**** Article
Antonín Chládek

* 1949

  • „On September 11, 1973 I was taking a bus to the restaurant, which was about ten kilometers from our place of residence. I went to work in the morning, say at nine o'clock. And without knowing anything was wrong, there was a tank at the first lights and we were not allowed to continue. So the driver turned around and we drove home. I turned on the radio there and found that there was a coup. The coup was more or less a truly violent coup, including the bombing of the Presidential Palace, where Allende was with a handful of his loyalists. And the fact that it was prepared long in advance was known, for example, by the fact that in some copper mines, which were close to Santiago, people worked from Monday to Friday and the weekend was free, they started again on Monday. And to the people who came to work like this on Monday, an officer stood there and said, 'You don't, you don't, you don't.' They already understood it through the unions, who and how."
********
**** Data to use
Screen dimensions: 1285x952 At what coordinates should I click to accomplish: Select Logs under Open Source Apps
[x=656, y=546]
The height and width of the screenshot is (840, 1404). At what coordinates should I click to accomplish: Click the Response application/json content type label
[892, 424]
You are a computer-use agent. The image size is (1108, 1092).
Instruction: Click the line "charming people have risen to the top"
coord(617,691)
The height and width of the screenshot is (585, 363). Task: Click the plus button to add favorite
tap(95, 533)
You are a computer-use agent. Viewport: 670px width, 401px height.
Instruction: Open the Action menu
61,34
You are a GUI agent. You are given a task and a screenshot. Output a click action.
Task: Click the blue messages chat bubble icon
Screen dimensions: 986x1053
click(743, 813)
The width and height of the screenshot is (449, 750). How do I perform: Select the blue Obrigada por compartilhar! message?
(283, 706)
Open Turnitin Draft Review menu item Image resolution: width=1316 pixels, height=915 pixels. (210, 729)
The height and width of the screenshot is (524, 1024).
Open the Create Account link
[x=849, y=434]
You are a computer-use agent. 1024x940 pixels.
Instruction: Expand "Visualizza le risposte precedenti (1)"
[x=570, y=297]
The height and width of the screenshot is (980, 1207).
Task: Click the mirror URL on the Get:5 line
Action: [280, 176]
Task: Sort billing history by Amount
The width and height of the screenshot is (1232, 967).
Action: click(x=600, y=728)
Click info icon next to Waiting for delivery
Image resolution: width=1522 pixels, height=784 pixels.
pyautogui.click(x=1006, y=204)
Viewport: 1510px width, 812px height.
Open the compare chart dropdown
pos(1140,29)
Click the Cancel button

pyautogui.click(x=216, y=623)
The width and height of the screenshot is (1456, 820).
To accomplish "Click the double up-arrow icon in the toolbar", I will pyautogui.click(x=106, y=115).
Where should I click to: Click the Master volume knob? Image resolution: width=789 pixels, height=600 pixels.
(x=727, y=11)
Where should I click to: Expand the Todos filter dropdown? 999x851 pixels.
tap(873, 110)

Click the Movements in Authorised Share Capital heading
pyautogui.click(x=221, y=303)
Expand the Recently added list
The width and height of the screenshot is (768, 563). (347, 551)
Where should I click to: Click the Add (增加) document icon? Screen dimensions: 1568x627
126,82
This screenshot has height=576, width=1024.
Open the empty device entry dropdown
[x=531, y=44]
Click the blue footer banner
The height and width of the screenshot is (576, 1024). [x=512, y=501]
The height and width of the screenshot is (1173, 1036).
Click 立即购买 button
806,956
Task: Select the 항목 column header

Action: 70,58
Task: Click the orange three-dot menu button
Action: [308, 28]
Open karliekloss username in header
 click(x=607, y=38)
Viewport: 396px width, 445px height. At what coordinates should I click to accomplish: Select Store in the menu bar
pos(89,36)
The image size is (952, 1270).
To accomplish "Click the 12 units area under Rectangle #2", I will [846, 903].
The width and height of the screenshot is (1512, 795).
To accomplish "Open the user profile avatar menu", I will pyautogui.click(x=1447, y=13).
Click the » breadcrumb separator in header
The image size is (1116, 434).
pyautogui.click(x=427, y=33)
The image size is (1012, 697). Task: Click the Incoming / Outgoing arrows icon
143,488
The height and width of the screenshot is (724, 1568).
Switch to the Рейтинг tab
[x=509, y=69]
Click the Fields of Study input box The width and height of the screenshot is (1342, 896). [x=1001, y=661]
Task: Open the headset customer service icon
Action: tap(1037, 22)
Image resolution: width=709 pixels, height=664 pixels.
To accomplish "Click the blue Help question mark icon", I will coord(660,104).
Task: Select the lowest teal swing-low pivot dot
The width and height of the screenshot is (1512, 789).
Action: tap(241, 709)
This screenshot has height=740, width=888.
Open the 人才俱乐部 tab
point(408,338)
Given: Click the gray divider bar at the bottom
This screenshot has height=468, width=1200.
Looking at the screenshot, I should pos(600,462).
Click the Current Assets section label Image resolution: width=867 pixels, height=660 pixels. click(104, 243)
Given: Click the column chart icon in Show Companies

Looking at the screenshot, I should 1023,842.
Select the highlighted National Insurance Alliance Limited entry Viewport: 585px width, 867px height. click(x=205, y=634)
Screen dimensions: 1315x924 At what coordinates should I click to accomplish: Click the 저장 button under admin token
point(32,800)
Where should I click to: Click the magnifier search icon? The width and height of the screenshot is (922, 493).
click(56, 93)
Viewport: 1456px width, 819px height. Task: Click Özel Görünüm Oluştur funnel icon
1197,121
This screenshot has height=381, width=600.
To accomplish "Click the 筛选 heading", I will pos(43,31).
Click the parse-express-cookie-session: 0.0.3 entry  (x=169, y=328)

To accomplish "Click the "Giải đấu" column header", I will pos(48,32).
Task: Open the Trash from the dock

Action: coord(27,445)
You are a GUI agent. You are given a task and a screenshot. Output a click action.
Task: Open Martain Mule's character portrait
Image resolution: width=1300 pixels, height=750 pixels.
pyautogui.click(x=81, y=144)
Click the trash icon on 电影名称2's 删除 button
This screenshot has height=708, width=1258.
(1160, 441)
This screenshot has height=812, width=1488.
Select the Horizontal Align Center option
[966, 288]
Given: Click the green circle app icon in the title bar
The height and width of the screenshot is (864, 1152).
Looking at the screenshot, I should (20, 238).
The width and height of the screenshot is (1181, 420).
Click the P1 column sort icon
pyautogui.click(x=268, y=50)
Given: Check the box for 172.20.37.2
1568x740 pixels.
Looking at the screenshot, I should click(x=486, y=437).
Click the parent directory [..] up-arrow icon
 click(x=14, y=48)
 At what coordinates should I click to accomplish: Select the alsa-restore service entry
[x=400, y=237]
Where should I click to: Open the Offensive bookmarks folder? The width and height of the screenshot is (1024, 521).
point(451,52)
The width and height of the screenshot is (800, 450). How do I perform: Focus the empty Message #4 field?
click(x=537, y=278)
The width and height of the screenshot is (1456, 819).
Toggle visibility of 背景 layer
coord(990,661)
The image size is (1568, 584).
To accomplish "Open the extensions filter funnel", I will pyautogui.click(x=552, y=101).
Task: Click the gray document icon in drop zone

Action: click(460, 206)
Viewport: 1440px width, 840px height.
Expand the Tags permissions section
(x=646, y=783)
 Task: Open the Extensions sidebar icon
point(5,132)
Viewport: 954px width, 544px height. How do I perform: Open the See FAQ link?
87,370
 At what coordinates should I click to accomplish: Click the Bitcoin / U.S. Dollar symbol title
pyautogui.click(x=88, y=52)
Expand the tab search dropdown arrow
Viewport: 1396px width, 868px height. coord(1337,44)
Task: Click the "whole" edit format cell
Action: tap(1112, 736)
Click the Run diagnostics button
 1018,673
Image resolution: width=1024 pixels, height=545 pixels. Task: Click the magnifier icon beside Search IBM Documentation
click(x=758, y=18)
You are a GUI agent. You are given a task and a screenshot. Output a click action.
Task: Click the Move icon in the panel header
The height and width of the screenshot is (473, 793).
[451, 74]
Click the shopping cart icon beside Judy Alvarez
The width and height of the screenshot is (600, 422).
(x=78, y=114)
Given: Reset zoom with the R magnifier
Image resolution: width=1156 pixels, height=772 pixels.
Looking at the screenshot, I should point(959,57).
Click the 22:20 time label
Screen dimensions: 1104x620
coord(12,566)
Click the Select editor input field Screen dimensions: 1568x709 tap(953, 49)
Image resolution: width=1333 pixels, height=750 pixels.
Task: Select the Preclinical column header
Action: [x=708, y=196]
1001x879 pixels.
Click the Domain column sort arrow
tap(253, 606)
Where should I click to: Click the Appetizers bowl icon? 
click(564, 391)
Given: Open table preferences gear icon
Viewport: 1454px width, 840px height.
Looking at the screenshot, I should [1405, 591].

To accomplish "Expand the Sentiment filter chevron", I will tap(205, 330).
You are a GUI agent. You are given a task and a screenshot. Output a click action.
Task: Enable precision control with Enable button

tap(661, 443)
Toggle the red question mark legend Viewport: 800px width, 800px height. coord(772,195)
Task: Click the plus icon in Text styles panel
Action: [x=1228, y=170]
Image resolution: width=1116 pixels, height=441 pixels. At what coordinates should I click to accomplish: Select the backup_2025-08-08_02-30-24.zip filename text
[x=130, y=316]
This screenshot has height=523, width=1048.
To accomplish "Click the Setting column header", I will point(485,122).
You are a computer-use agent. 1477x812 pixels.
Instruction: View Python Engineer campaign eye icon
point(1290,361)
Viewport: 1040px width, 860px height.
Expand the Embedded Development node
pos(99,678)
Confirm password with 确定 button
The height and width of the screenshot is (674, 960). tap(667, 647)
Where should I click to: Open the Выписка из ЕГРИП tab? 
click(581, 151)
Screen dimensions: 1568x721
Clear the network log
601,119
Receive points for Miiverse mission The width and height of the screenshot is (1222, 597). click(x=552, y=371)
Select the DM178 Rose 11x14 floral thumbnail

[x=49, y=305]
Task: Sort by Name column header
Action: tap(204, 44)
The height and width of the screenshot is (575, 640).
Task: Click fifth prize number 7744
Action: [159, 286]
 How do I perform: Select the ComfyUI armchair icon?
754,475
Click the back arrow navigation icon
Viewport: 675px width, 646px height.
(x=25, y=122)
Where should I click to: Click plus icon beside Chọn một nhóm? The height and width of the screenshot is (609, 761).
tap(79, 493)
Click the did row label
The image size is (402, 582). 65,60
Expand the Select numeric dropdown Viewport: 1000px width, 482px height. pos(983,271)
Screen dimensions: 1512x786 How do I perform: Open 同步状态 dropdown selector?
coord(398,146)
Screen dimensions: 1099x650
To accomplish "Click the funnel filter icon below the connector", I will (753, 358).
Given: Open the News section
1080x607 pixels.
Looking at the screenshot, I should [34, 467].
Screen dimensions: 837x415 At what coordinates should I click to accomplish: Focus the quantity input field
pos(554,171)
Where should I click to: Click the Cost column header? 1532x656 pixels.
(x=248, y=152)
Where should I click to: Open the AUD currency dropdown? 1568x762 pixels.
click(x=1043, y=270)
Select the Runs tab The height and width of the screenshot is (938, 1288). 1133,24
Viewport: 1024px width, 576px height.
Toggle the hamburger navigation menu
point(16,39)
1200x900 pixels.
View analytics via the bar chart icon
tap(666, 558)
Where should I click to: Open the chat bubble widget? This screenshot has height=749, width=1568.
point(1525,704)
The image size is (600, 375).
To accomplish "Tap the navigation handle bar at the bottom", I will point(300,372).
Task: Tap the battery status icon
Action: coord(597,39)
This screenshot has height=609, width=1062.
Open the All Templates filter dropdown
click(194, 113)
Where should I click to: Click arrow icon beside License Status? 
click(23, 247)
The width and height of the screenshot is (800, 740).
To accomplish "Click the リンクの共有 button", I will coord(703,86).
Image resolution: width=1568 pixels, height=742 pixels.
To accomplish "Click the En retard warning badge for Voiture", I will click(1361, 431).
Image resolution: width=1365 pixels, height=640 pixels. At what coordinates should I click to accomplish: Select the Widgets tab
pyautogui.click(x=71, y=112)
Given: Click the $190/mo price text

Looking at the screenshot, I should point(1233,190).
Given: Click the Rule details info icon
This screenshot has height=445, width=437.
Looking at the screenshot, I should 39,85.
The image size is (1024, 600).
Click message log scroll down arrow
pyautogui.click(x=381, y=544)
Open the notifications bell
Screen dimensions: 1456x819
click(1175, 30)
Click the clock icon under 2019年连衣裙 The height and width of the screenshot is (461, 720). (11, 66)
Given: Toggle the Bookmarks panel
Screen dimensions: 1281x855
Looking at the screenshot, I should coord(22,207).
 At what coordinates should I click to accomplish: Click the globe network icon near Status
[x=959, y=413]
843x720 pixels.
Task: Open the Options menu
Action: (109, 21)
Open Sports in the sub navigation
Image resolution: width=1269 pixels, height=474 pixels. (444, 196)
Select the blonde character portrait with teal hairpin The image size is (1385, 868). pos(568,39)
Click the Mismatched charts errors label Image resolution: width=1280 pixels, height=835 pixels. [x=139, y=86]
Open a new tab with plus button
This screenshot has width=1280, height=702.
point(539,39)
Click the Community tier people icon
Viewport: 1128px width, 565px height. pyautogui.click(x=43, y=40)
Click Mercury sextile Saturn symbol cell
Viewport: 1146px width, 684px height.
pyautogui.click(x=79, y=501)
********
# Task set:
1 > Based on the Antonín Chládek text, say whether each statement agrees with it, answering yes or no and quoting the deciding words: (a) A tank at the first lights stopped the bus. (b) The restaurant was about twenty kilometers from the place of residence. (c) The copper mine workers had their weekends free.
2 > Rewrite the rows from the line with "Select the Runs" through the line with "I will coord(703,86).", swapping "screenshot" for "image" and leaving everything else unchanged.

# Answers below:
1 >
(a) Yes: "there was a tank at the first lights and we were not allowed to continue."
(b) No: "which was about ten kilometers from our place of residence."
(c) Yes: "people worked from Monday to Friday and the weekend was free"

2 >
Select the Runs tab The height and width of the image is (938, 1288). 1133,24
Viewport: 1024px width, 576px height.
Toggle the hamburger navigation menu
point(16,39)
1200x900 pixels.
View analytics via the bar chart icon
tap(666, 558)
Where should I click to: Open the chat bubble widget? This image has height=749, width=1568.
point(1525,704)
The image size is (600, 375).
To accomplish "Tap the navigation handle bar at the bottom", I will point(300,372).
Task: Tap the battery status icon
Action: coord(597,39)
This image has height=609, width=1062.
Open the All Templates filter dropdown
click(194, 113)
Where should I click to: Click arrow icon beside License Status? 
click(23, 247)
The width and height of the image is (800, 740).
To accomplish "Click the リンクの共有 button", I will coord(703,86).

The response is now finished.